鷹の選手会長が胸を張った理由は――。ソフトバンクの周東佑京内野手(29)が26日に都内で行われた「NPBアワーズ」に出席。3年連続4度目の盗塁王と2年連続2度目のベストナインを受賞した韋駄天は、チームから大量8選手が表彰される名誉を誰よりも喜んだ。

 晴れやかな壇上でのあいさつを終えた周東は「これだけ多くのタイトルを取る選手がいて、それが新しい顔ぶればかり。いつもみたいに山川さんとか、近藤さんとか、柳田さんがいるわけじゃない。このアワーズの顔ぶれが今年優勝できた要因の一つ。そういう選手たちとこの場に立ててうれしい」と言った。

 思い描いていたチームの姿でもあった。2024年から選手会長に就任。3年続けてリーグ優勝を逃して引き受けた大役だった。「もう常勝軍団ではない」。イヤな流れを断ち、常勝軍団を再興するために先頭に立つことを決意した。昨季、4年ぶりにパの覇権を奪取した際に周東は「柳田さんや近藤さんに〝おんぶに抱っこ〟じゃいけない。

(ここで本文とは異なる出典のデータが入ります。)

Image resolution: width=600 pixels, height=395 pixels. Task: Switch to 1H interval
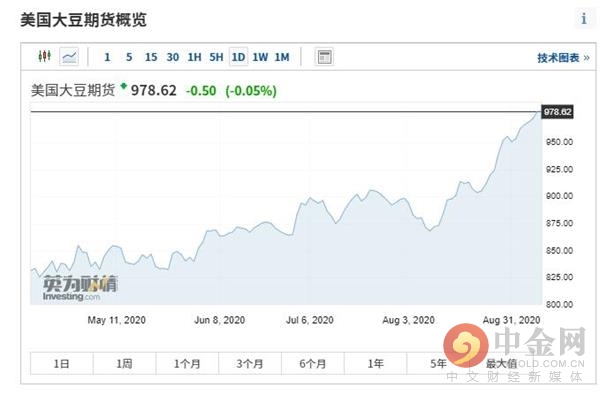point(194,57)
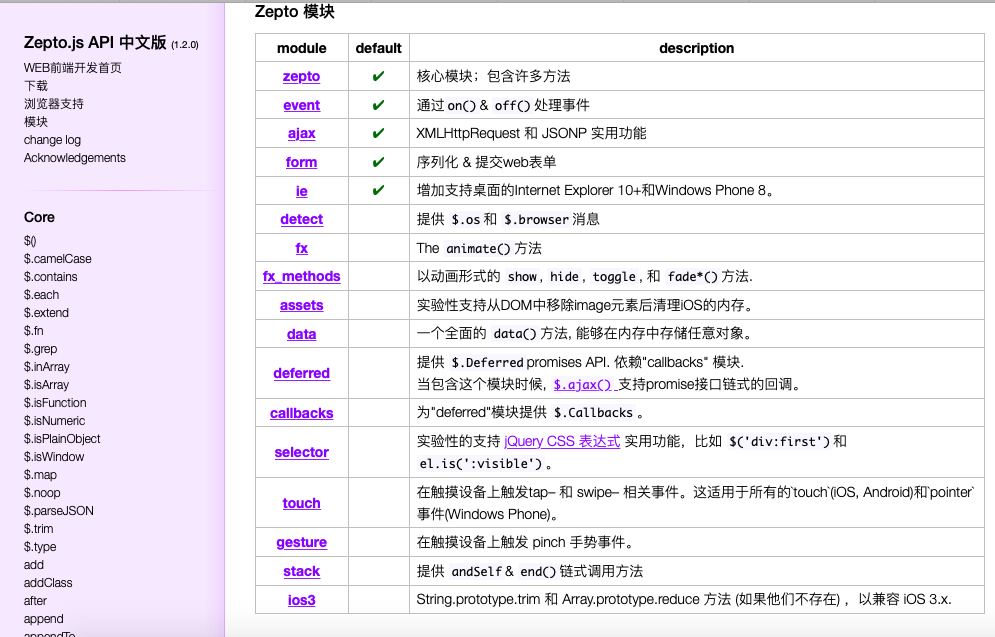Image resolution: width=995 pixels, height=637 pixels.
Task: Open the callbacks module documentation
Action: [x=301, y=413]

俺たちがやってやるという選手や、逆に頼られる選手が若い世代から一人でも多く出てこないと本当に常勝軍団と呼べるチームには近づけない」と声を大にしていた。

 この日の光景こそが周東が待ち望んでいたものだった。若い選手がノビノビと失敗を恐れず、持てるパフォーマンスを発揮できるベンチのムードづくりに尽力。下を向いている若手には積極的に声をかけるなど、見えないところで若鷹の躍進をアシストしてきた。

 リーグ連覇を果たし、5年ぶりの日本一を成し遂げ、常勝の流れをしっかりと築いて今季限りで選手会長を退く周東。松本裕、杉山、大関、柳町らが華やかなステージで胸を張る姿を見つめる顔は誇らしかった。